TASK ITEM =
From the line with "You are a GUI" to the line with "Task: Click the Запретить сейчас button", retype every line exactly, including those two, and leave out the rest of the data below.

MATERIAL PROVIDED =
Content starts

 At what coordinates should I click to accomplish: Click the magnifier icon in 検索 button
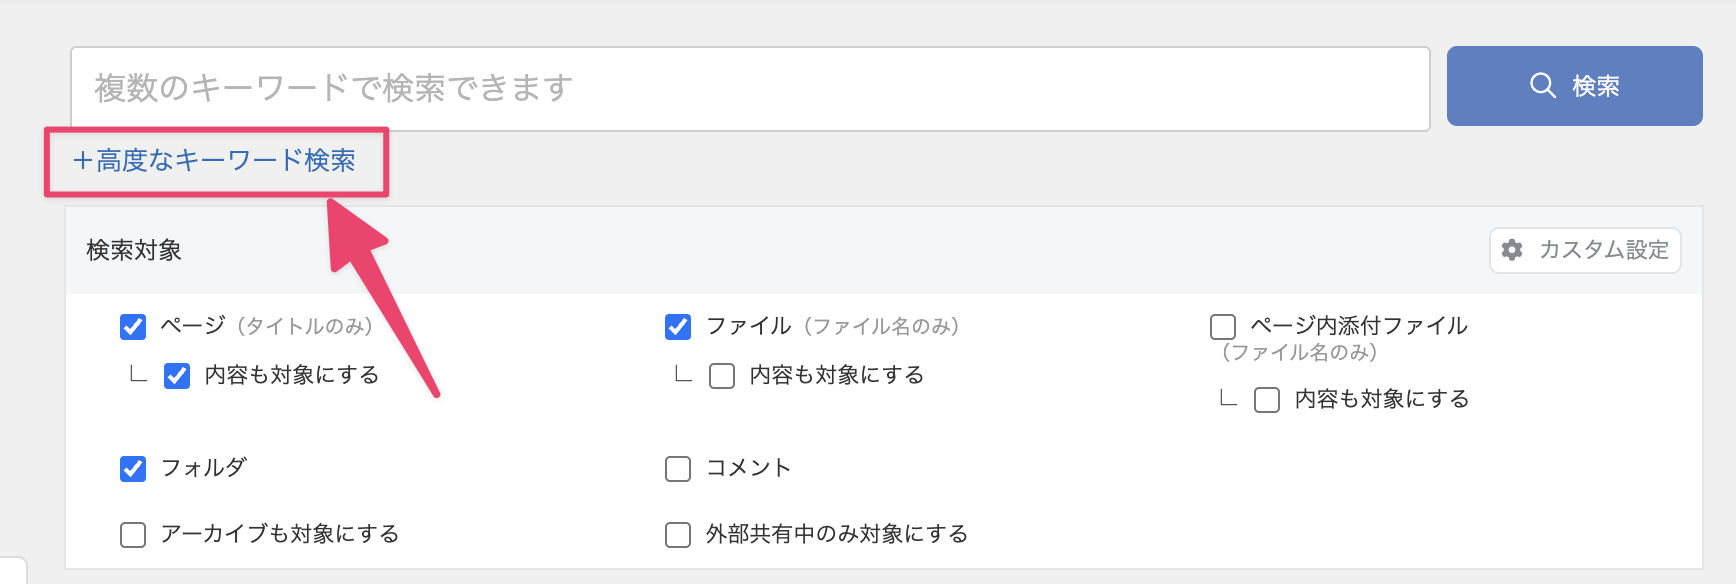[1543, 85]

Content ends
Content starts

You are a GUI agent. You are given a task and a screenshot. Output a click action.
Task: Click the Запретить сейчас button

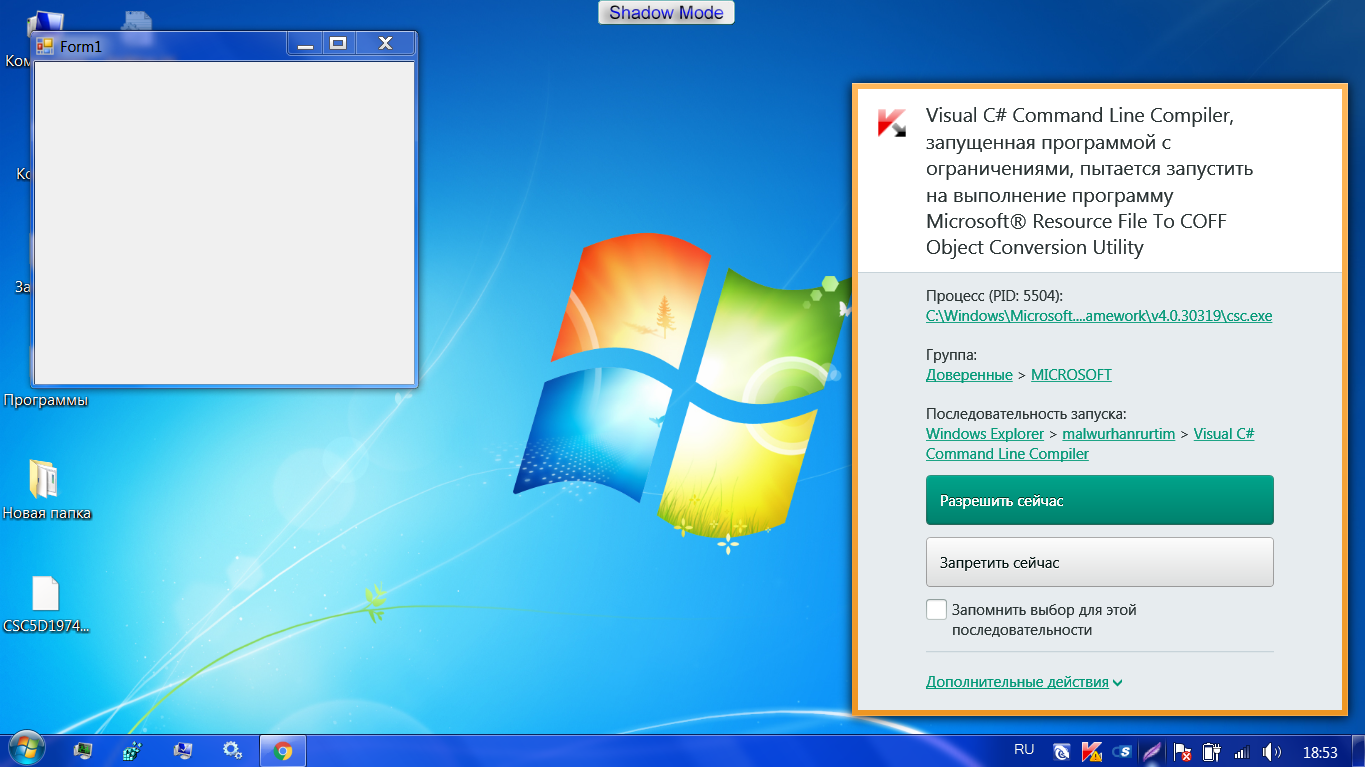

Content ends
Content starts

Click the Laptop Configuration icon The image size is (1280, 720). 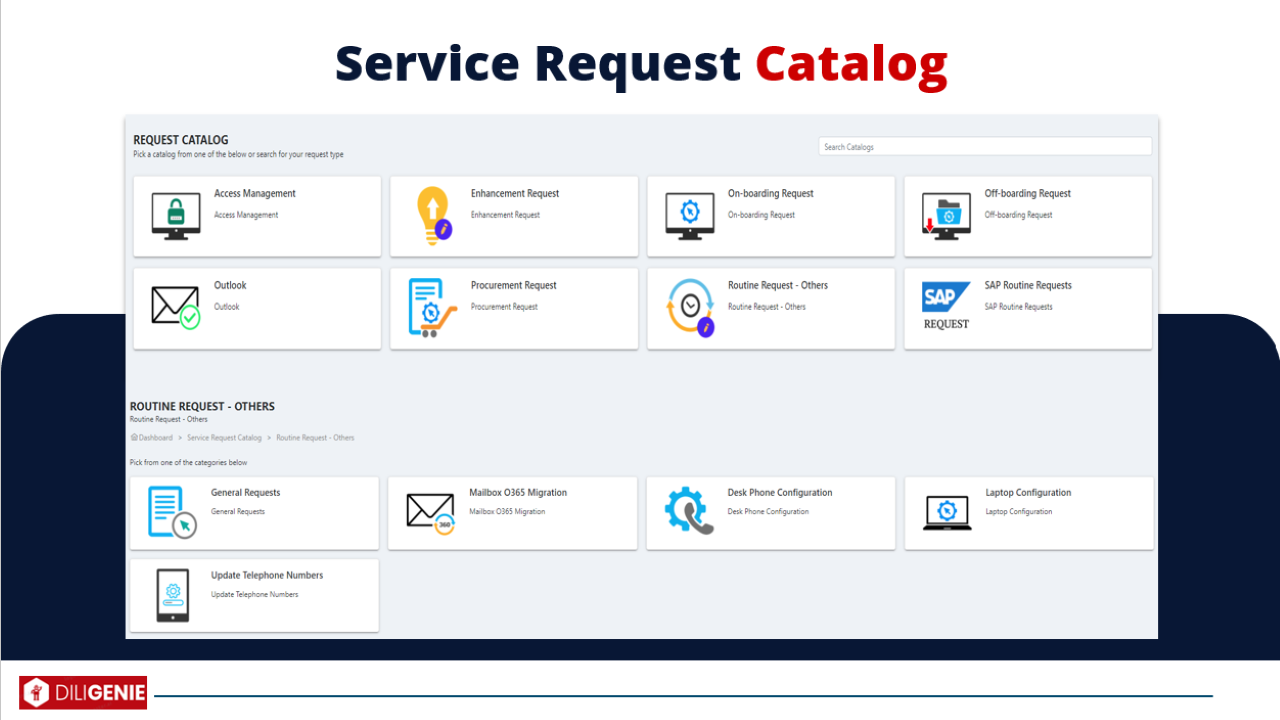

Content ends

RESPONSE AREA =
You are a GUI agent. You are given a task and a screenshot. Output a click action.
Task: Click the Запретить сейчас button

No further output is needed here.